Il curioso fenomeno è stato ripreso da alcuni velisti australiani nei pressi delle isole Tonga. Si ipotizza sia stata un’eruzione vulcanica.

Una gigantesca zattera di pietra pomice – grande come l’isola di Manhattan – è stata ripresa da una coppia di velisti australiani, nei pressi dell’arcipelago di Tonga, nel sud dell’oceano Pacifico. Il curioso fenomeno è stato ripreso anche dai satelliti Nasa lo scorso 13 agosto, nelle cui immagini si nota una chiazza grigiastra galleggiare nel blu dell’oceano. Le immagini delle pietre sono state scattate da Michael e Larissa Hoult che stavano navigando dalle isole Vava’u di Tonga alle Isole Figi nell’oceano Pacifico, quando queste hanno letteralmente circondato la barca e impedito per alcuni momenti di utilizzare il timone.

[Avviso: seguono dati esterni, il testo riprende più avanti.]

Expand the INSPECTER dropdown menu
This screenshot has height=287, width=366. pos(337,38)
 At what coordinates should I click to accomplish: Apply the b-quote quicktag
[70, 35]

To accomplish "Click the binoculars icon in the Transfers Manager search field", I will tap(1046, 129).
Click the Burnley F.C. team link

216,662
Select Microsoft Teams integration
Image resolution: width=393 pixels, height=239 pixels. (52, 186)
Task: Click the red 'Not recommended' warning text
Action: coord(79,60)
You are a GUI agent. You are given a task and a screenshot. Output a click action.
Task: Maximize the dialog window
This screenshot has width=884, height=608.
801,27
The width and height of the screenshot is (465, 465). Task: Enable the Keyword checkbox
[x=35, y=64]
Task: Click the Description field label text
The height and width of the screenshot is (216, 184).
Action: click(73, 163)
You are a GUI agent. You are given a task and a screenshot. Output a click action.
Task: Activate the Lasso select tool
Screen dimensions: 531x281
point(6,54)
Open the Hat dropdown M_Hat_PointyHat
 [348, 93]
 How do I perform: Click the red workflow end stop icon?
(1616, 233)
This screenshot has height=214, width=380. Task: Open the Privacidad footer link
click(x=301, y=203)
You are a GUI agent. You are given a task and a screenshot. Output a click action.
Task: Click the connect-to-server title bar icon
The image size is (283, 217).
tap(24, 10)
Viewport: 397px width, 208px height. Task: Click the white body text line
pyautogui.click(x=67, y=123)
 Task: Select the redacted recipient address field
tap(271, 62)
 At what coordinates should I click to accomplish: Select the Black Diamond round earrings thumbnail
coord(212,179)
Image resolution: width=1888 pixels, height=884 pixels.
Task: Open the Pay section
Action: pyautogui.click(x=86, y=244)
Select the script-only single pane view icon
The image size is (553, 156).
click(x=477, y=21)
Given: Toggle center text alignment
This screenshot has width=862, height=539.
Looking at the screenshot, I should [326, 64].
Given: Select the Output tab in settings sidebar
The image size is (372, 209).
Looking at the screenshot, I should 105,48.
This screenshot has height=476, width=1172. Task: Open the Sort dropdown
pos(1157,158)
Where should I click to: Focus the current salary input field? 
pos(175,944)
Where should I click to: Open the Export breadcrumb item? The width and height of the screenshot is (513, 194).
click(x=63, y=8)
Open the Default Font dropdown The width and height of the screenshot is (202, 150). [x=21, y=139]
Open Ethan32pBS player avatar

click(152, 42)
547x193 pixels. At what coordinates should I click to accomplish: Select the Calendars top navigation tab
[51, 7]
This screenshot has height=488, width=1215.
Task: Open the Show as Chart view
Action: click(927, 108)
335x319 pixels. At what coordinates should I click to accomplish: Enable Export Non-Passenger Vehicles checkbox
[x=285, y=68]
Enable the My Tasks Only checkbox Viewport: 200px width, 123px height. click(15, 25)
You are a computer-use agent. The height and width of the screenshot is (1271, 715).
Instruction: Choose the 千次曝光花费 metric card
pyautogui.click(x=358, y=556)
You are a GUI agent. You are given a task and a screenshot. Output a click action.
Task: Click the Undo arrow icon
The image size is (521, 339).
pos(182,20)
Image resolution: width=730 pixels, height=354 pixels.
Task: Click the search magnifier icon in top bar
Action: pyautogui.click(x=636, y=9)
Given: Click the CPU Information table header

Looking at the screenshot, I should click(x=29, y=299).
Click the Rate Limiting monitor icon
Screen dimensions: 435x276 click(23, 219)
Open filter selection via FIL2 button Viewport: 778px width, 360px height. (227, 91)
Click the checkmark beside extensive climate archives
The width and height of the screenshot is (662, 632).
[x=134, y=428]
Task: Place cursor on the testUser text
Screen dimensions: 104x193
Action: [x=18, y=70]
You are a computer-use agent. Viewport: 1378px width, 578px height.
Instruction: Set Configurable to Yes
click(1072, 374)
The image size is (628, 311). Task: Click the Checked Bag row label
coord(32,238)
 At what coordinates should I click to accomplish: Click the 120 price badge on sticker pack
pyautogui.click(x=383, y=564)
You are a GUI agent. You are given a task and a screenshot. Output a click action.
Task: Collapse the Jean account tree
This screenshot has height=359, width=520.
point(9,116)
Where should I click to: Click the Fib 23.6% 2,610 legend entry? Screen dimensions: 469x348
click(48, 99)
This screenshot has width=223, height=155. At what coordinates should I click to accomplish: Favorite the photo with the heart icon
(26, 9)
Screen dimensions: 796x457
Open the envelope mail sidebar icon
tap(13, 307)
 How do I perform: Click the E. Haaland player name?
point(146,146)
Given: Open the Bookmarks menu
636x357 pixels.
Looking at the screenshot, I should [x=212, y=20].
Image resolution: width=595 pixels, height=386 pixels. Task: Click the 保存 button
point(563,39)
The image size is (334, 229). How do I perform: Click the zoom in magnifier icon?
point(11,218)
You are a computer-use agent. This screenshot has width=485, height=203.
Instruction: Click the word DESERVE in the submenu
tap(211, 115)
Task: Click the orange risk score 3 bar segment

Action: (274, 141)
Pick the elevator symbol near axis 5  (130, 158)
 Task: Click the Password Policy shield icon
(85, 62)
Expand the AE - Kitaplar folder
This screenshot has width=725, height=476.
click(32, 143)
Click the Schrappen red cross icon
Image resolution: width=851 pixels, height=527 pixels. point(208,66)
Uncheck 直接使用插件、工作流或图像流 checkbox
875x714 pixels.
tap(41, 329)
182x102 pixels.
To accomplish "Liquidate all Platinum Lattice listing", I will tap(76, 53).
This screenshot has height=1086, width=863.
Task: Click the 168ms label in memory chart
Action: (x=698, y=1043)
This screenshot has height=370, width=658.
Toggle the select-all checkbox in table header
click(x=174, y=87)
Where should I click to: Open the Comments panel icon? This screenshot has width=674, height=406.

La zattera di pomice ripresa dai satelliti Nasa © Earth Observatory Nasa
La zattera di pomice ripresa dai satelliti Nasa © Earth Observatory Nasa

Secondo quanto riferito da Michael Hoult alla CNN “le rocce si stavano chiudendo intorno a noi, quindi non abbiamo potuto vedere la nostra pista o la nostra scia. Abbiamo potuto vedere il bordo dove è tornato all’acqua normale, splendente, solo di notte”.

Come si è formata la pomice sull’oceano Pacifico

I vulcani hanno molti modi di mostrare la propria presenza: con violente esplosioni, con terremoti, e anche con l’improvvisa formazione di un’isola. La formazione di una massa di oltre 150 chilometri quadrati rimane comunque un fenomeno piuttosto raro.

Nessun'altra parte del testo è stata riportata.